The Moffitt Royal Commission (1973–74) was one of the first Australian Royal commissions to specifically investigate the extent and activities of organised crime in the state of New South Wales, Australia. Its common title was taken from the name of its chairperson, NSW Supreme Court judge Athol Moffitt. Its formal title was the "Royal Commission of Inquiry in respect of certain matters relating to allegations of organised crime in clubs".
In August 1973, the New South Wales Government appointed Mr Justice Moffitt to head the Commission. It was set up to address public and media concerns about the growing extent of organised crime in NSW and to investigate specific allegations that the Bally poker machine company now Bally Technologies, -- which was allegedly linked to the Mafia in the United States—was seeking to expand its interests in Australia, and that this might act as a conduit for Mafia-style organised crime to develop and diversify in Australia.
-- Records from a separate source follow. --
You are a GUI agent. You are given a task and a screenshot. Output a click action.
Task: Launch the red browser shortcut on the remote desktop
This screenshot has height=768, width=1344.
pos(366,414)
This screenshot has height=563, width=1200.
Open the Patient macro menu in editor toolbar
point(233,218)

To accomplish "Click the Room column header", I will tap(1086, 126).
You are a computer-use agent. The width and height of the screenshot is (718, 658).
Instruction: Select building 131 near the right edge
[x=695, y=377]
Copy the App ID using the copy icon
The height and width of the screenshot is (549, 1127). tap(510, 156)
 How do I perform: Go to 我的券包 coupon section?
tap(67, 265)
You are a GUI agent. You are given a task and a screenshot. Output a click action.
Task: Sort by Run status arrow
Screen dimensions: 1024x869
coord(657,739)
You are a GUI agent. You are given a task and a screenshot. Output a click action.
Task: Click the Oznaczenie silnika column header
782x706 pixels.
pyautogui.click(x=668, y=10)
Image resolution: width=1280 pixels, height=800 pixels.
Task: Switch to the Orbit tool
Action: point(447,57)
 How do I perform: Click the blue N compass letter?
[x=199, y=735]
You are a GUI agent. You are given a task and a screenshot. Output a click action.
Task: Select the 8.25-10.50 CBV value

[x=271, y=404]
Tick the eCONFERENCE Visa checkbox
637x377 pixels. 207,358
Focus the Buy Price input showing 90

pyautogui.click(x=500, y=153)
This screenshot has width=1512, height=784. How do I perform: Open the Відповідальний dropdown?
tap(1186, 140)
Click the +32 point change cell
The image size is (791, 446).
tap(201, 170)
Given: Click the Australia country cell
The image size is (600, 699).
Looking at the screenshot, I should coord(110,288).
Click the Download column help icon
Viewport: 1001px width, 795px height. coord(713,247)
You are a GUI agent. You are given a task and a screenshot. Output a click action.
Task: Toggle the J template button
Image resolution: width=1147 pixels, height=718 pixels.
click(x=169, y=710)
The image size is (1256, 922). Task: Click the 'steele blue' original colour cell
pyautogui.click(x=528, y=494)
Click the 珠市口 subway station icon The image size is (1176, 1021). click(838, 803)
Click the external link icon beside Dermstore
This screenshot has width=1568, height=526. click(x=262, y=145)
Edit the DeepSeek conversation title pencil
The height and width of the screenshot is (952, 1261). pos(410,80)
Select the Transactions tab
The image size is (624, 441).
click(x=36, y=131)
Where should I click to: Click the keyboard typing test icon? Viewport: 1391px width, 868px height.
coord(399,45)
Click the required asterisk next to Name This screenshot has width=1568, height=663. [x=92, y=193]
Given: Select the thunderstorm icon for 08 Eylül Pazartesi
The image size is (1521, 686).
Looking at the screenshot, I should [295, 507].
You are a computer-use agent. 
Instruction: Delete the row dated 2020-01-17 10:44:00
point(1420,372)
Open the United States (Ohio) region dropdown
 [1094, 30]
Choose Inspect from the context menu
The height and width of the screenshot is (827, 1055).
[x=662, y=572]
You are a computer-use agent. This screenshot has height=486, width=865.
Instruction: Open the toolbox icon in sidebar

Police investigations into organised crime had been inconclusive, official reports were contradictory and often widely criticised, and both the then NSW Police Commissioner Norman Allan and NSW Premier Robert Askin (who were themselves alleged to have been involved in organised crime) repeatedly denied that there was any sort of organised crime in NSW or that there were any corrupt links between criminals and police or government officials.
Widespread allegations of official corruption in the NSW police force and the NSW government had been highlighted by a string of highly publicised scandals, notably the so-called "Arantz Affair", in which police computer expert Phillip Arantz was sacked from the NSW Police Service for leaking information to the media, after he discovered that the NSW police had systematically under-reporting crime statistics over a period of years. There was also increasing public concern about the escalation of the trade in illegal drugs in NSW in the late 1960s and early 1970s, especially in regard to the rapid growth of the heroin trade.